### WORK ITEM
Set every record down verbatim and omit the pictures.

### SUPPLIED MATERIAL
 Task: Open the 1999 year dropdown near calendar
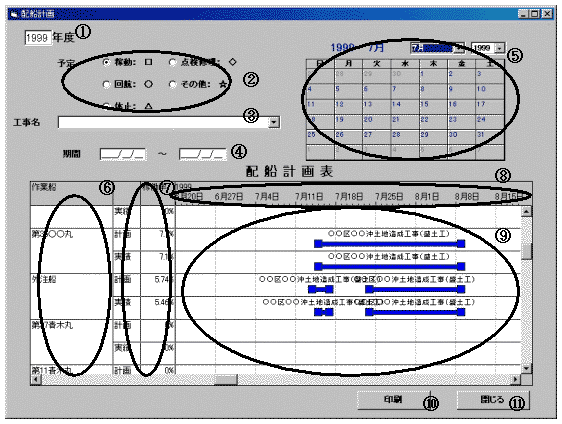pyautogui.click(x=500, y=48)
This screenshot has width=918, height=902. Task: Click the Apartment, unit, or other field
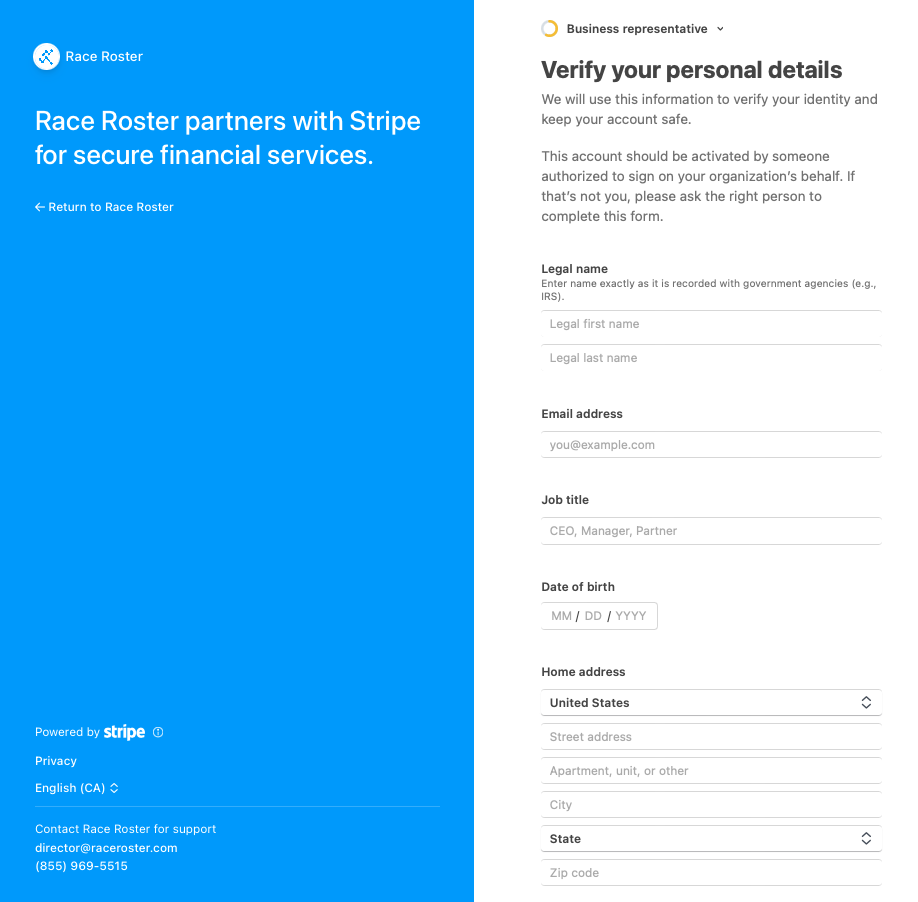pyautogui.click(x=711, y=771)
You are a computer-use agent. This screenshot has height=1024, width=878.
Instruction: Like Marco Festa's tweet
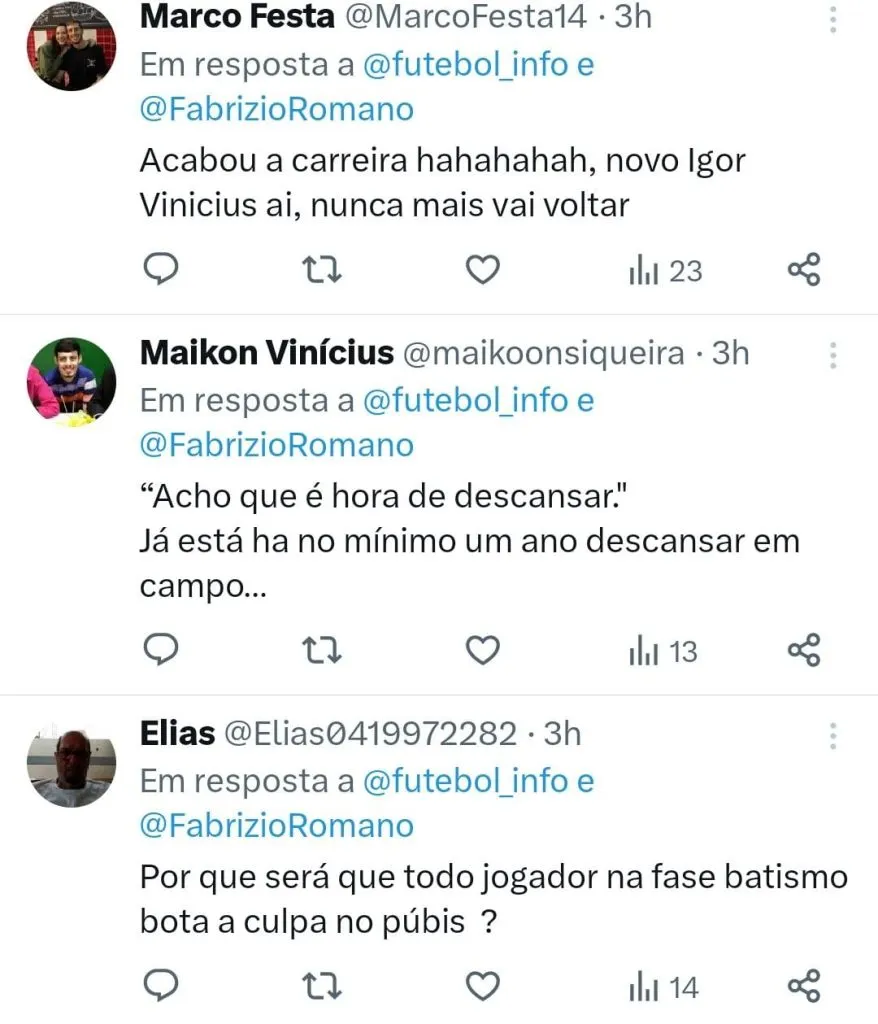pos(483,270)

### SOLUTION TO THE PROBLEM
 Task: Open the 1999 year dropdown near calendar
pyautogui.click(x=500, y=48)
This screenshot has width=918, height=902. Task: Click the Apartment, unit, or other field
pyautogui.click(x=711, y=771)
You are a computer-use agent. This screenshot has height=1024, width=878.
Instruction: Like Marco Festa's tweet
pos(483,270)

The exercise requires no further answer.